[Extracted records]
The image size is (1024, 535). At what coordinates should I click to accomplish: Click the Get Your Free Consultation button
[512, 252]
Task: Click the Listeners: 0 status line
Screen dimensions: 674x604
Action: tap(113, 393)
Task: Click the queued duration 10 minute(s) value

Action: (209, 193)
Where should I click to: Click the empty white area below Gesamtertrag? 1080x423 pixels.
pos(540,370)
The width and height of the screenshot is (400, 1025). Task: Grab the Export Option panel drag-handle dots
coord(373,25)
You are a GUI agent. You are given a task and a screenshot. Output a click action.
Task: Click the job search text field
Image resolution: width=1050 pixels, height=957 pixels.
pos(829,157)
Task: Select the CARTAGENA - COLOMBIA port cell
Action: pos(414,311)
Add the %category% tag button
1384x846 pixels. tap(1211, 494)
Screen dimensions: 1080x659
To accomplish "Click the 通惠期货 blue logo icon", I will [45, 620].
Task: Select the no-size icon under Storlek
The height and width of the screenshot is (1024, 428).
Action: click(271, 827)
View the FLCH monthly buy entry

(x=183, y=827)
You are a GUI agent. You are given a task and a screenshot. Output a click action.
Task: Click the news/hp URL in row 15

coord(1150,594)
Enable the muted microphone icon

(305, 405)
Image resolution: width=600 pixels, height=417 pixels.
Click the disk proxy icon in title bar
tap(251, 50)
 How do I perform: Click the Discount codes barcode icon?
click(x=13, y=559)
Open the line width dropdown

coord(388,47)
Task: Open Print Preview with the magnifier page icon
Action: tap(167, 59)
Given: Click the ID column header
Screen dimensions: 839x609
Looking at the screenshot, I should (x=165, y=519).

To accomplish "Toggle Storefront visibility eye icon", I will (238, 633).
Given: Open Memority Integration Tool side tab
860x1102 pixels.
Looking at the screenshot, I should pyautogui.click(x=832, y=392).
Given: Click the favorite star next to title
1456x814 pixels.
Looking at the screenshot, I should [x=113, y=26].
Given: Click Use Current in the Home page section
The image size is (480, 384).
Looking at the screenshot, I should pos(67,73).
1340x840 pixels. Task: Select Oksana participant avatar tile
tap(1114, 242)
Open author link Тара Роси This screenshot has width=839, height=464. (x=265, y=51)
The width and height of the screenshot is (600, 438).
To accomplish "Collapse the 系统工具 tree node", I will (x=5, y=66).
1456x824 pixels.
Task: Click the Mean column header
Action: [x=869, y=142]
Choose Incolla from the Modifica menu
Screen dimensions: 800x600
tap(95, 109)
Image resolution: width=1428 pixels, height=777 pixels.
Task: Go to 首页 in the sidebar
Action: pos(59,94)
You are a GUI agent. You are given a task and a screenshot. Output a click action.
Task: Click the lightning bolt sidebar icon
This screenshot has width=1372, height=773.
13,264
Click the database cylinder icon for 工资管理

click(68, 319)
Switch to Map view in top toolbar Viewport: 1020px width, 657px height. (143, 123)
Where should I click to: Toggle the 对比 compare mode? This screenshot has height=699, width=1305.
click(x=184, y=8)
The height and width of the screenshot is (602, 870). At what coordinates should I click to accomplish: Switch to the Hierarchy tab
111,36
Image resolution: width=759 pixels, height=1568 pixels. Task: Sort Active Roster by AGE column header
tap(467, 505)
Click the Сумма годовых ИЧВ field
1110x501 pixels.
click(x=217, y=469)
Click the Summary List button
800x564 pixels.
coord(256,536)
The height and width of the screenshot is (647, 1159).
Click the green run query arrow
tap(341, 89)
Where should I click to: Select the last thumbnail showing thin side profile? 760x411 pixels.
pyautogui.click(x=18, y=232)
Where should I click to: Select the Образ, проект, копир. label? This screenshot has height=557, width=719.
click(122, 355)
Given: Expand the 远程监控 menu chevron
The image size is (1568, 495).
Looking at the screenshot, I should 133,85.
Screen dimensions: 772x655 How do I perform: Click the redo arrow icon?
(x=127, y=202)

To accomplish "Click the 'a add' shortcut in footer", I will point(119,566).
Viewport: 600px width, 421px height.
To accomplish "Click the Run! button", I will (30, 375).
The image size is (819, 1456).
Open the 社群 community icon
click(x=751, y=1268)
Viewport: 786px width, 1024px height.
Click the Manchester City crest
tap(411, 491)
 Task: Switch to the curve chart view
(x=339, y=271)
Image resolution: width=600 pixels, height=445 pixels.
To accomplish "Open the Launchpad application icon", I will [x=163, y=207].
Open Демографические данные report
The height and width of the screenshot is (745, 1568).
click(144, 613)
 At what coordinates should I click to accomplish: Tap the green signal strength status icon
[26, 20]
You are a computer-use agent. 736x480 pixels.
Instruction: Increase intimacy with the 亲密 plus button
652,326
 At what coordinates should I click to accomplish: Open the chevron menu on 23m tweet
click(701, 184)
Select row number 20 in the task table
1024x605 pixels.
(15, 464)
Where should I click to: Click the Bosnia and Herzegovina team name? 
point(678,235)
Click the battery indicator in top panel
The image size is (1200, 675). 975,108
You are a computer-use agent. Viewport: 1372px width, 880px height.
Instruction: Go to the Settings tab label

▶ ACTIVITY
Every line above in which the word "computer" occurs needs to be copied.

▶ OUTPUT OF THE TASK
You are a computer-use agent. 736x480 pixels.
You are a computer-use agent. Viewport: 1372px width, 880px height.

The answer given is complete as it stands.